Cell-free DNA (cfDNA) in human plasma provides access to molecular information about the pathological processes in the organs or tumors from which it originates. These DNA fragments are derived from fragmented chromatin in dying cells and retain some of the cell-of-origin histone modifications.

Investigators at The Hebrew University of Jerusalem (Israel) recently presented an advanced technique for exploiting cfDNA to replace the biopsy specimens frequently used for disease diagnosis. The investigators utilized chromatin immunoprecipitation (ChIP) of cell-free nucleosomes carrying active chromatin modifications. In the current study, this step was followed by sequencing (cfChIP-seq) of 268 human samples.

A nucleosome is the basic structural unit of DNA packaging in eukaryotes. The structure of a nucleosome, which is the fundamental subunit of chromatin consists of a segment of DNA wound around eight histone proteins. Each nucleosome is composed of a little less than two turns of DNA wrapped around a set of eight histone proteins (histone octamer). Each histone octamer is composed of two copies each of the histone proteins H2A, H2B, H3, and H4. Each human cell contains about 30 million nucleosomes.

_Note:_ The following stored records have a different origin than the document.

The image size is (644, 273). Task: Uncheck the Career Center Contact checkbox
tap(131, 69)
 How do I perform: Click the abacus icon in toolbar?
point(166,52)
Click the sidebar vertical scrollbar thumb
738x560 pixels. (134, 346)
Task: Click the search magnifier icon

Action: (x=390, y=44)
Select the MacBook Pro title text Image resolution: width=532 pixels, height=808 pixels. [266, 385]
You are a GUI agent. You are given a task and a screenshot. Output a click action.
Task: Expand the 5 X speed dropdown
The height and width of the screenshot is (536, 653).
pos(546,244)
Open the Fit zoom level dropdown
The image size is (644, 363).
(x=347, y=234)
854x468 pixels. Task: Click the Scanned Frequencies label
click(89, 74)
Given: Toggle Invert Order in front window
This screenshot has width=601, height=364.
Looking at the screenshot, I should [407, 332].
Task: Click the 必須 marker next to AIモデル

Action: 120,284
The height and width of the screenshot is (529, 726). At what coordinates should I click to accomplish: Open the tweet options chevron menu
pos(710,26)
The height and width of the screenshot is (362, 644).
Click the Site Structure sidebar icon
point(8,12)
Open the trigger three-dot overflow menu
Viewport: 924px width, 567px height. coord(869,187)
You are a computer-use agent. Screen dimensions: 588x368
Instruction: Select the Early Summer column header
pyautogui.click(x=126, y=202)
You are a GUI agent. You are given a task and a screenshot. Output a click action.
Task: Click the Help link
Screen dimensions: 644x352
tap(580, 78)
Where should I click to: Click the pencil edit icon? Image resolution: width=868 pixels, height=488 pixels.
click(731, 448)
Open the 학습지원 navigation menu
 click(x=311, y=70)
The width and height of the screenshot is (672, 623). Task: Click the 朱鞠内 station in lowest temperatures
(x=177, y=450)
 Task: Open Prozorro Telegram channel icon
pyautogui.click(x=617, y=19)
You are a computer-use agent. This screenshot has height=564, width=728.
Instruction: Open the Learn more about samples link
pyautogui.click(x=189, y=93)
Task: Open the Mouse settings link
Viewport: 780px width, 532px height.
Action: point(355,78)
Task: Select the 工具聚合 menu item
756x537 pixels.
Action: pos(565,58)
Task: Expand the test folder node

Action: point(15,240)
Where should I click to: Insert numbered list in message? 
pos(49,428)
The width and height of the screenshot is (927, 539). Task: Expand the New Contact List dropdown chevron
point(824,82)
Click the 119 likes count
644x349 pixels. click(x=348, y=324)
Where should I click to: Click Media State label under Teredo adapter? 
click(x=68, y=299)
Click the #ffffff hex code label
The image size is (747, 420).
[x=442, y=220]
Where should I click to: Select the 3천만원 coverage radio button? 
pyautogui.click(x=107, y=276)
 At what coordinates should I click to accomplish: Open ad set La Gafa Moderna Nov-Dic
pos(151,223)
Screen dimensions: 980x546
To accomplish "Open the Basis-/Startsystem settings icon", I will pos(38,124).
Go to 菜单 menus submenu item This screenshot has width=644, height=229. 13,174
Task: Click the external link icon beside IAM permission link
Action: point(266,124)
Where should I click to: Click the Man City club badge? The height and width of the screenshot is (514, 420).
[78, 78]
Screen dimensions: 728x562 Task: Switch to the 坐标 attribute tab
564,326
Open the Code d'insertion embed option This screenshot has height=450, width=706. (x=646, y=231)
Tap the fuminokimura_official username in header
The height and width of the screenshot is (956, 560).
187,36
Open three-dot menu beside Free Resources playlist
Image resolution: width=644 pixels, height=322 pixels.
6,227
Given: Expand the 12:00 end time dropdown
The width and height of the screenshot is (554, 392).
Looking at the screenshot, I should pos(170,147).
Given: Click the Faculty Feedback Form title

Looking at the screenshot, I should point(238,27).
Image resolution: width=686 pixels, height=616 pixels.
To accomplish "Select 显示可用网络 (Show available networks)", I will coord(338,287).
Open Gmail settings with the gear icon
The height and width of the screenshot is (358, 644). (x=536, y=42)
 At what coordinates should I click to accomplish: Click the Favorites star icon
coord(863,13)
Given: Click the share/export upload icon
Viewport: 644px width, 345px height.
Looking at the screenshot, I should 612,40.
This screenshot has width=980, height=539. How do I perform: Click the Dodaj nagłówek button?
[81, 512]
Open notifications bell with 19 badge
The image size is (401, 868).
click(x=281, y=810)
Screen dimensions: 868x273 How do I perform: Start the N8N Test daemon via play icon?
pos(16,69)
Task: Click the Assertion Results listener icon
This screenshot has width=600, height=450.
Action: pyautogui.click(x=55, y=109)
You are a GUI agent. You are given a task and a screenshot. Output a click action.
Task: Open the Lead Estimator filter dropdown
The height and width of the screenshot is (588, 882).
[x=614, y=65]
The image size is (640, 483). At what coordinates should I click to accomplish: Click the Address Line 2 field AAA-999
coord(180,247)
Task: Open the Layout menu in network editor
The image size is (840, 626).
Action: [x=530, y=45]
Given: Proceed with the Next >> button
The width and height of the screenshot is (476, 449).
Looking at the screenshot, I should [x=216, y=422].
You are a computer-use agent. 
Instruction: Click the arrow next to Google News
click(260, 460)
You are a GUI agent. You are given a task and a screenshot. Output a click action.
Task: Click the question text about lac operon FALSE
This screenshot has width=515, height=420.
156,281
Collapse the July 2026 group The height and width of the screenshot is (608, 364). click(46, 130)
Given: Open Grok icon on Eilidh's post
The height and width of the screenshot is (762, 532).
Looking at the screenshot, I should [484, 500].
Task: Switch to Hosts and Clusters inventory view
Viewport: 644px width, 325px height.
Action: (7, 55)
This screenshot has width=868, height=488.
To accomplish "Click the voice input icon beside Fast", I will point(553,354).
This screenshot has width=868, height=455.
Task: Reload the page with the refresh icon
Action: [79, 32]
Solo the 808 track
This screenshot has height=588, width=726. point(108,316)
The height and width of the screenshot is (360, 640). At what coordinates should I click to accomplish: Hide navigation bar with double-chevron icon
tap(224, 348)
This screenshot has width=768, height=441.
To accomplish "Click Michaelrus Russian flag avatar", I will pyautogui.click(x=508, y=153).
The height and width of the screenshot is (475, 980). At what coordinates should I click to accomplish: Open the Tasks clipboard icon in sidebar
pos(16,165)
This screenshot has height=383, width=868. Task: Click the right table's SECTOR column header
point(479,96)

ChIP-sequencing, also known as ChIP-seq, is a method used to analyze protein interactions with DNA. ChIP-seq combines chromatin immunoprecipitation (ChIP) with massively parallel DNA sequencing to identify the binding sites of DNA-associated proteins. ChIP-seq is primarily used to determine how transcription factors and other chromatin-associated proteins influence phenotype-affecting mechanisms. Determining how proteins interact with DNA to regulate gene expression is essential for fully understanding many biological processes and disease states. This epigenetic information is complementary to genotype and expression analysis.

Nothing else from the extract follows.